Balsamic Chicken Sandwich
By Tbird
For a healthier version, substitue whole-grain rolls or whole-wheat bread. It’s delicious any way you serve it!
- 6
Ingredients
- 1 lb. boneless, skinless chicken breasts, cubed
- 1/2 tsp salt
- 1/2 tsp pepper
- 1/4 cup whole-wheat flour
- 3 Tbsp olive oil
- 3 cloves garlic, minced
- 1 cup low-fat, reduced-sodium chicken broth
- 1/2 cup balsamic vinegar
- 6 Tbsp firmly packed dark-brown sugar
- 1/2 cup broccoli puree
- 6 ciabatta rolls
- 6 large slices tomato
- 1/2 cup grated part-skim mozzarella
- Fresh basil (optional)
Preparation
Step 1
Sprinkle chicken with salt and pepper. Spread flour on a sheet of waxed paper. Toss chicken chunks in flour to coat completely. Preheat oven to 350 degrees.
Warm oil in a large skillet over medium-high. Add chicken and garlic. Lower heat to medium and continue to cook until chicken begins to brown and garlic becomes fragrant, 8-10 minutes.
Add chicken broth, vinegar, and brown sugar.
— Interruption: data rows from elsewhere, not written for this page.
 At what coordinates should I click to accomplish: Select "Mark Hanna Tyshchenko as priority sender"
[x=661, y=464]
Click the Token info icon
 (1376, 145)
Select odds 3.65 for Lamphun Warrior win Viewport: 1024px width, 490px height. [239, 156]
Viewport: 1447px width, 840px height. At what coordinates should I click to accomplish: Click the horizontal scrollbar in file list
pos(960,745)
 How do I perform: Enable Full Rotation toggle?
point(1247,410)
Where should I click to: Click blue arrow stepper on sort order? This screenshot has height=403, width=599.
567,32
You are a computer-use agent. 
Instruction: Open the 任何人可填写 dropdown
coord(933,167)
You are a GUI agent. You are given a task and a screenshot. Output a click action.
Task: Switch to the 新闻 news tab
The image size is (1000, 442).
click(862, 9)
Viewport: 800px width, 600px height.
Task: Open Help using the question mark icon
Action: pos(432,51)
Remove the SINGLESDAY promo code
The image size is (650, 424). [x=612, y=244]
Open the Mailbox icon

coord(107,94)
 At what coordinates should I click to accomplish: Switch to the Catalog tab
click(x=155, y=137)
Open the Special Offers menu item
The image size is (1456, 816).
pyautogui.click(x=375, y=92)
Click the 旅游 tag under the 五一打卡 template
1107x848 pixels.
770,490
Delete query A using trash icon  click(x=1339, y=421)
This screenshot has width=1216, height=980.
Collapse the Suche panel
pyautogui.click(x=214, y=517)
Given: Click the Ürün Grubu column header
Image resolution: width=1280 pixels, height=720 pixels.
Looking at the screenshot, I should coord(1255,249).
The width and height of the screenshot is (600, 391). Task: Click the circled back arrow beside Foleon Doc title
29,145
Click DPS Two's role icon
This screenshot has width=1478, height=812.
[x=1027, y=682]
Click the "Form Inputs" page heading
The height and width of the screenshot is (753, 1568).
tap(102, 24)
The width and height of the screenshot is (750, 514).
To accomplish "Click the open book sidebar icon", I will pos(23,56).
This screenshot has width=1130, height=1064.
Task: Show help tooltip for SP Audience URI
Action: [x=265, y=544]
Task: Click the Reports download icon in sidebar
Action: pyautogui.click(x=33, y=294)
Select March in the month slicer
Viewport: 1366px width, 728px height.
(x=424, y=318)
Bring to a boil. Cover and simmer 10-15 minutes, until chicken is cooked through and no longer pink in the center. Add puree and cook 2-3 minutes more until flavors are blended.
Place rolls on a large baking sheet. Top each of the 6 bottom halves with a tomato slice (and fresh basil, if desired); divide chicken among them and sprinkle with mozzarella. Bake until cheese is melted and edges of rolls are crisp, 5-7 minutes. Serve immediately.
For broccoli puree: steam florets 6-7 minutes. Florets should be tender but still bright green. Puree in a food processor or blender about 2 minutes. If needed, add a few teaspoons of water for a smooth creamy texture.